Document text

═══

It is worth memorising some of these, and to know the value of being able to call on them as extempore opening and closing prayers.

Occasional prayers:

The occasional prayers are not for use occasionally but for use on particular occasions.

It is important to watch the movement in prayers one writes, who is addressed, and how they are concluded.

Concluding Prayers:

Morning Prayer 1 and Evening Prayer 1 always conclude with the grace. The Prayer of Saint John Chrysostom is seldom used in practice, but its roots are in praying in our dependence on God.

The rubric in Morning Prayer 2 and Evening Prayer for concluding the office is simpler.

Going out as God’s people:

How do you end it? This is a long-standing conundrum. In the 1662 version, it was always with the grace. But then the sermon on Sundays was added on, and other things were then added on to that too: the offertory hymn, the dismissal, the recessional hymn, and the blessing.

Going out needs to be thought through too.

Note that there is an abbreviated form of Morning Prayer and Evening Prayer on pp 136-138.

Saint Patrick’s Church, Donabate ... ‘The Book of Common Prayer’ provides a structure or guidelines for the Service of the Word, rather than a full service (Photograph: Patrick Comerford)

Service of the Word; Compline; LEO; the Litany.

(a) The Service of the Word:

The Book of Common Prayer provides a structure or guidelines, rather than a full service. The service can be put on one page, although the notes to explain how to use this structure take up three pages.

The influences on writing or the sources for the Service of the Word are:

1, The TEC Book of Common Prayer (pp 400-401), which provides an outline for an informal Eucharist.

2, The Church of England’s Lent, Holy Week and Easter (1984): Services and Prayers, which gives the bare-bones outline for Holy Communion and an agape meal.

3, The Church of Ireland, A Service of the Word (1993): this pale green booklet was an experimental form authorised by the House of Bishops. It included an outline form of service, material that could be used in different slots, and four outline services. But the built-in danger was that people could and did opt for four worked-out services and did not work them out for themselves.

In addition to those three influences, there was a growing realisation that many parishes and clergy were devising their own services outside the approved parameters of services within the Church of Ireland … helped by advances in the manufacture of photocopiers and then the discovery of the OHP.

The Book of Common Prayer (2004) provides an outline only, and demands a lot of hard work and preparation on the part by the worship leader. It was not intended to be used straight from the book.

Should we provide service sheets?

Should we use Power Point?

Should we use an Over-Head Projector?

The Structure:

* A Liturgical Greeting

An invitation to worship

A hymn may be sung

* Penitence may be at this part or in Response

* Acclamation and/or A Song of Praise

Metrical forms of Canticles may be used, or a hymn may be sung

* The Collect

Those parts marked * are considered essential to the structure of the service.

Because the service is so flexible, there is an even greater need for attention to detail.

The Preparation must include the following elements:

Some greeting of the congregation: And this should be liturgical. For example: ‘The Lord be with you …’ But it could be a sign of peace.

Penitence: not necessarily in this place. This could be a perfect response to the Ministry of the Word. But it must be included somewhere. There is a variety of possibilities for the form of penitence, including confession and absolution, penitential kyries, and responsorial penitential prayers. But there is room to be imaginative and original.

═══

Dataset excerpt
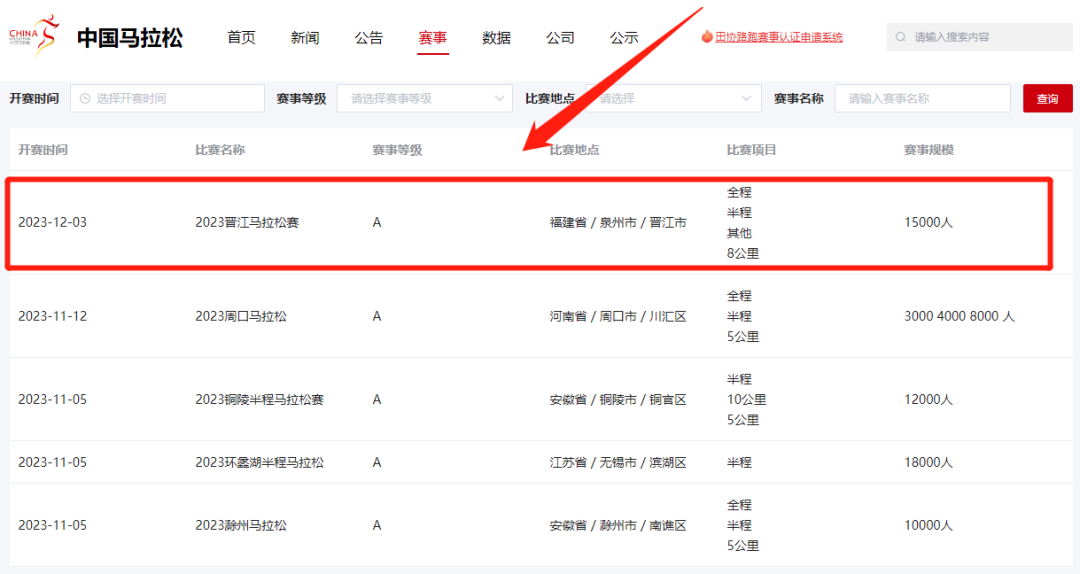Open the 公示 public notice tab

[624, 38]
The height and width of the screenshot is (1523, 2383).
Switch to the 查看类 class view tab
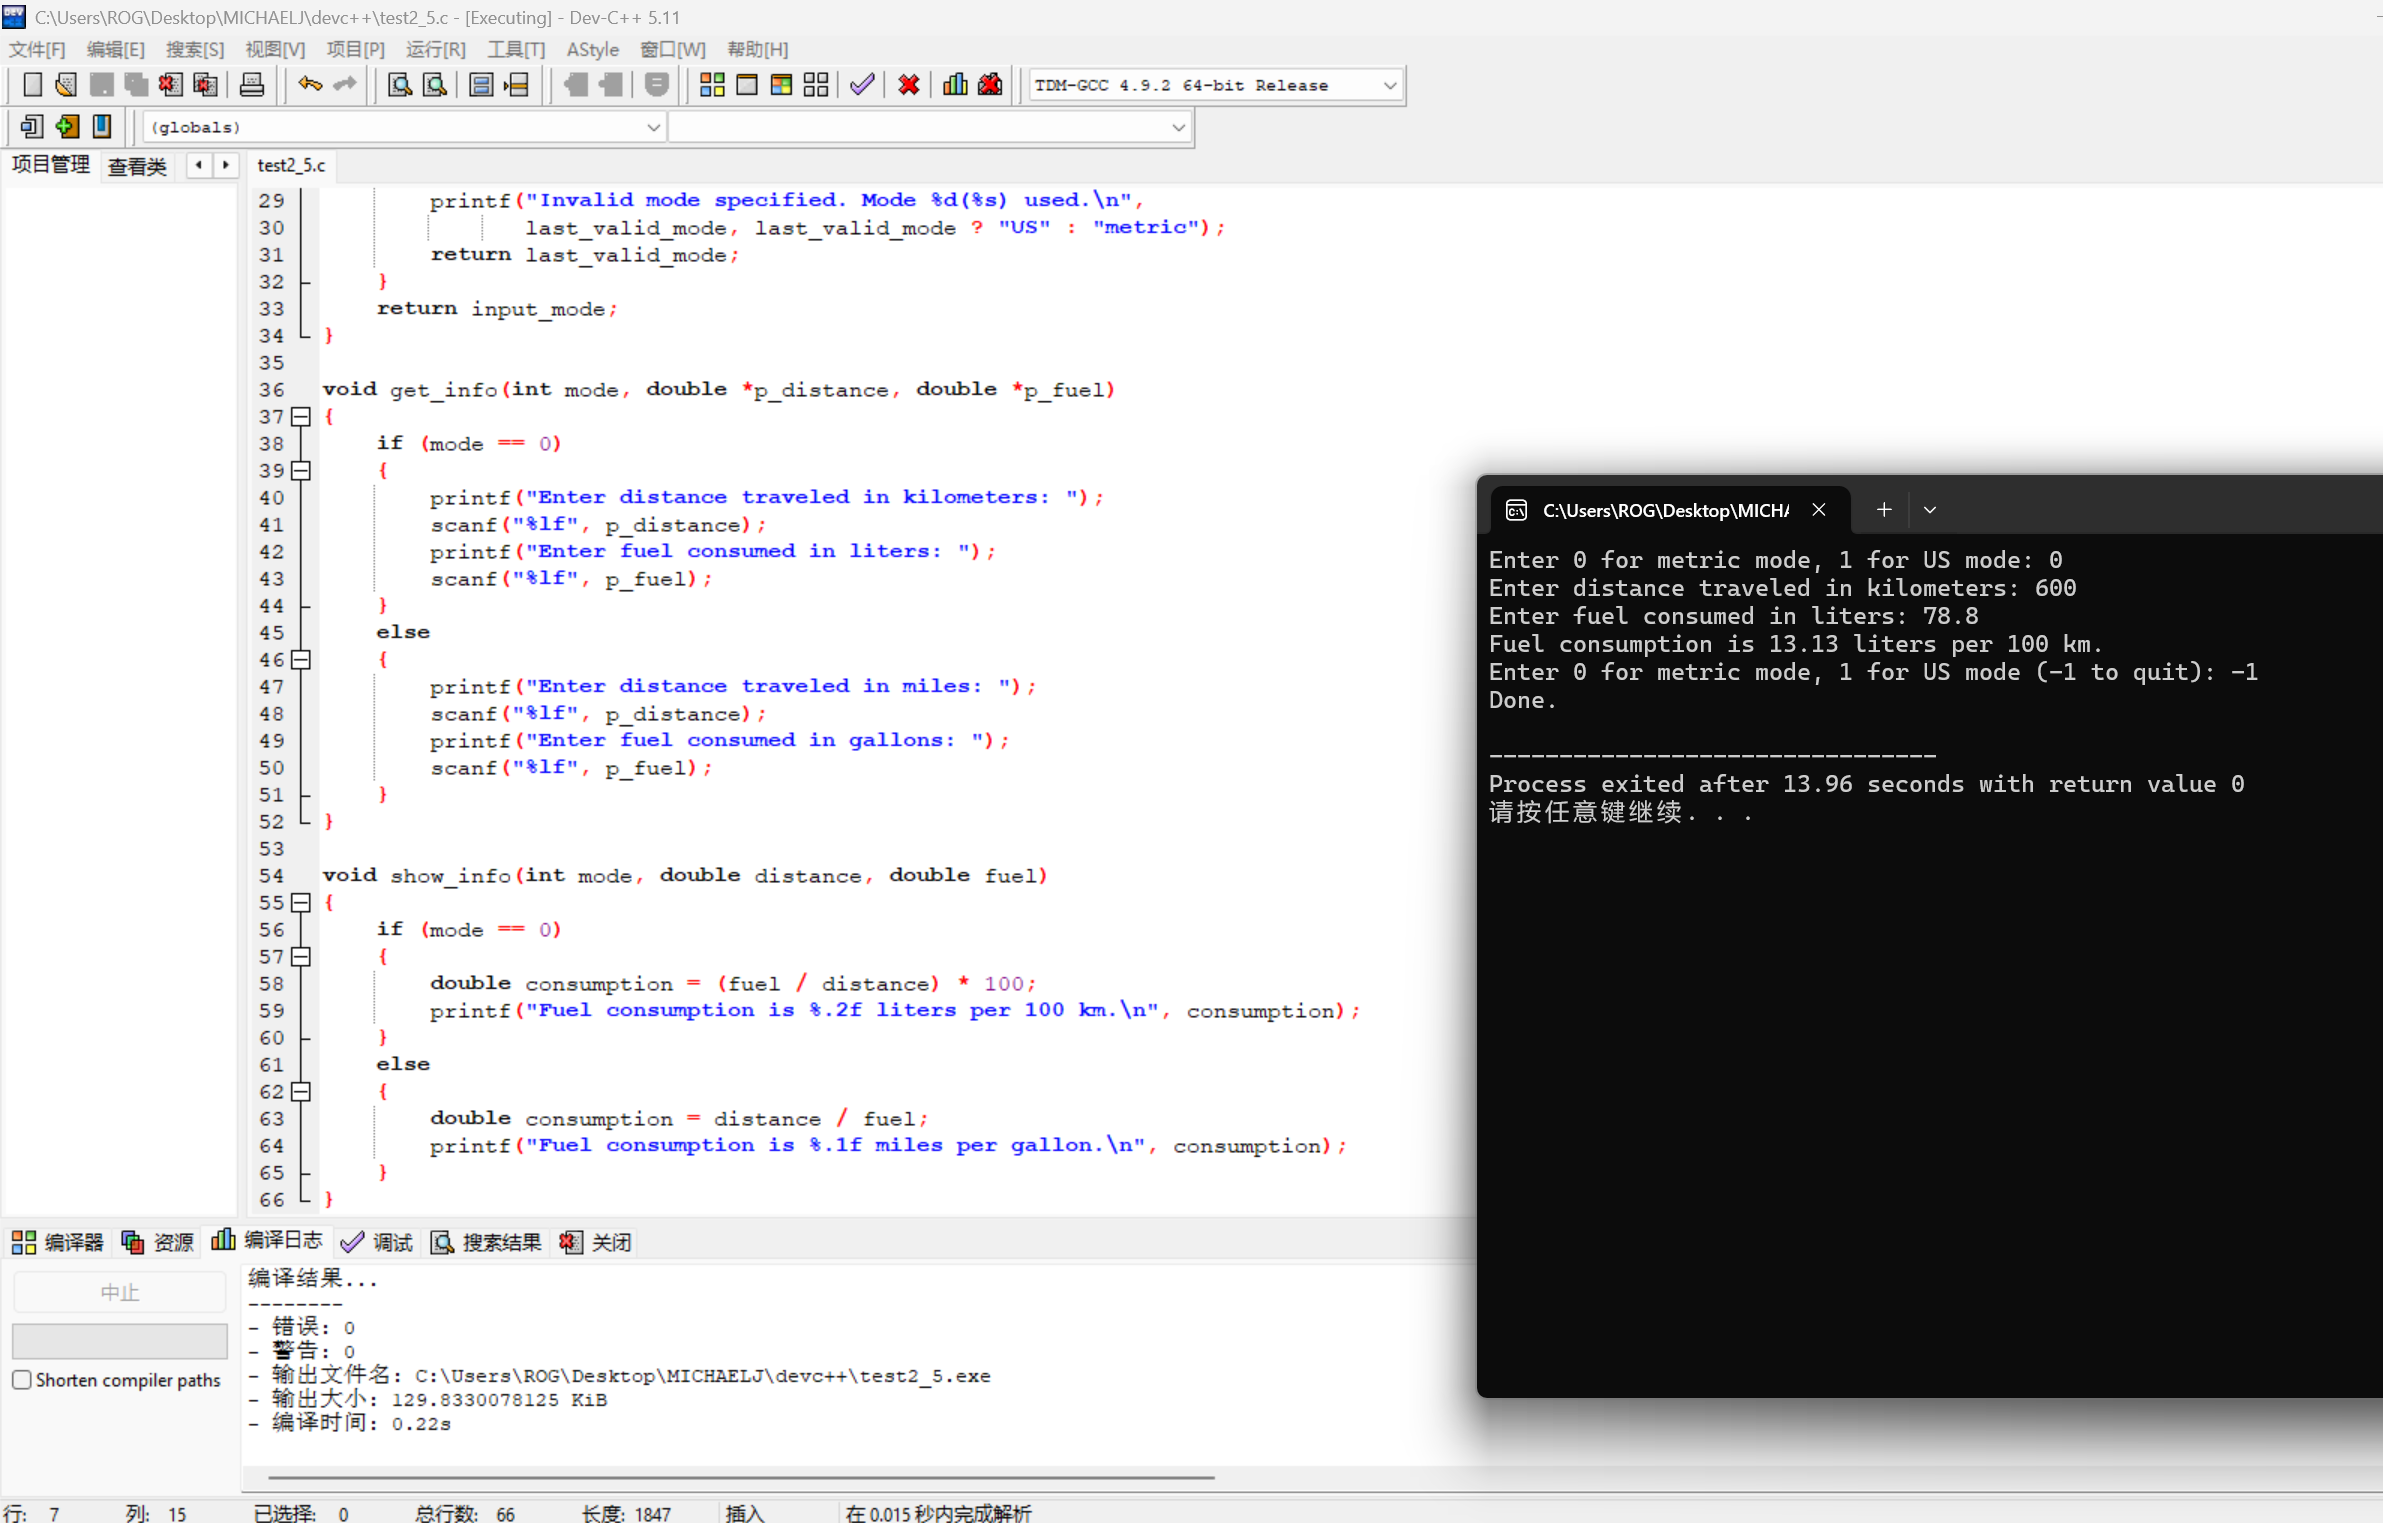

═══

Objective
Answer these questions using the liturgy notes.
(a) With what do Morning Prayer 1 and Evening Prayer 1 always conclude?
(b) What color was the Church of Ireland booklet A Service of the Word, and in what year did it appear?
(c) On which pages is the abbreviated form of Morning Prayer and Evening Prayer found?

Task result
(a) The grace.
(b) Pale green; 1993.
(c) Pages 136–138.